Êtes-vous quitté, la cristallisation recommence ; et chaque acte d’admiration, la vue de chaque bonheur qu’elle peut vous donner et auquel vous ne songiez plus, se termine par cette réflexion déchirante : « Ce bonheur si charmant, je ne le reverrai jamais ! et c’est par ma faute que je le perds ! » Que si vous cherchez le bonheur dans des sensations d’un autre genre, votre cœur se refuse à les sentir. Votre imagination vous peint bien la position physique, elle vous met bien sur un cheval rapide, à la chasse, dans des bois du Devonshire[1] ; mais vous voyez, vous sentez évidemment que vous n’y auriez aucun plaisir. Voilà l’erreur d’optique qui produit le coup de pistolet.

Le jeu a aussi sa cristallisation provoquée par l’emploi à faire de la somme que vous allez gagner.

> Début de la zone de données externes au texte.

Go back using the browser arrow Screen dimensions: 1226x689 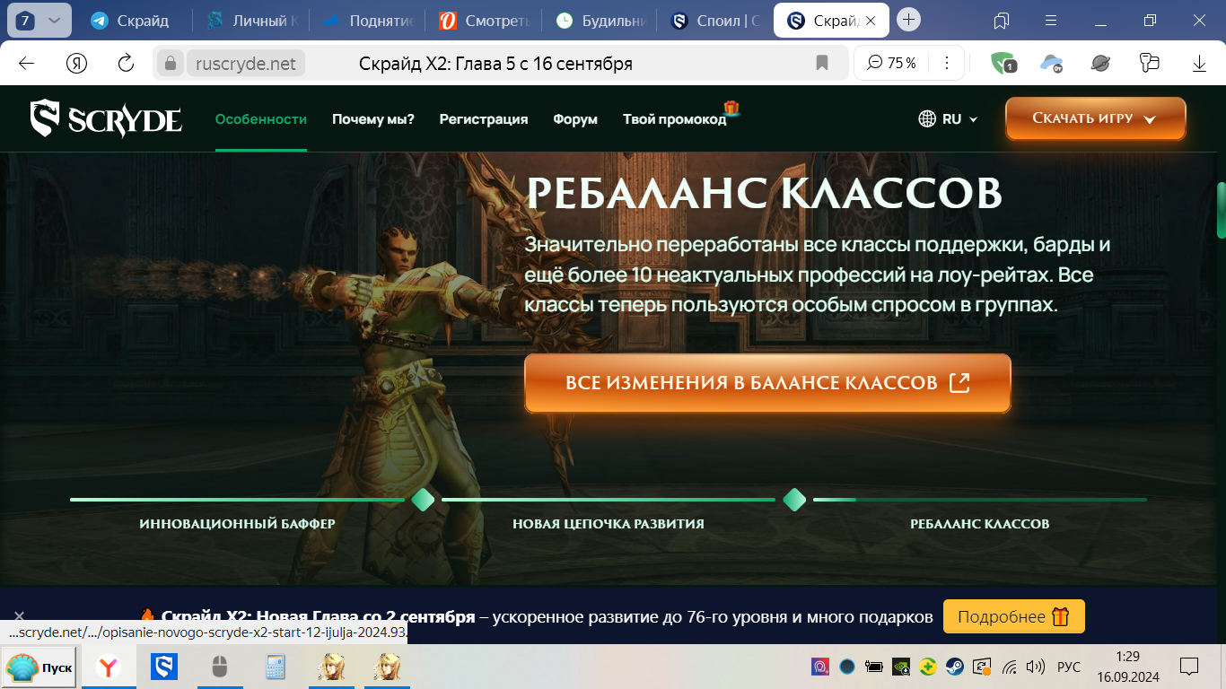tap(26, 63)
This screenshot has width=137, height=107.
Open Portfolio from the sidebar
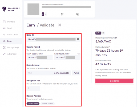pos(9,22)
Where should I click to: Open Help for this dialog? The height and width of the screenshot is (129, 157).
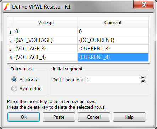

Les jeux de la cour, si regrettés par les nobles, sous le nom de légitimité, n’étaient si attachants que par la cristallisation qu’ils provoquaient. Il n’y avait pas de courtisan qui ne rêvât la fortune rapide d’un Luynes ou d’un Lauzun, et de femme

  1. Car, si vous pouviez vous imaginer là un bonheur, la cristallisation aurait déféré à votre maîtresse le privilège exclusif de vous donner ce bonheur.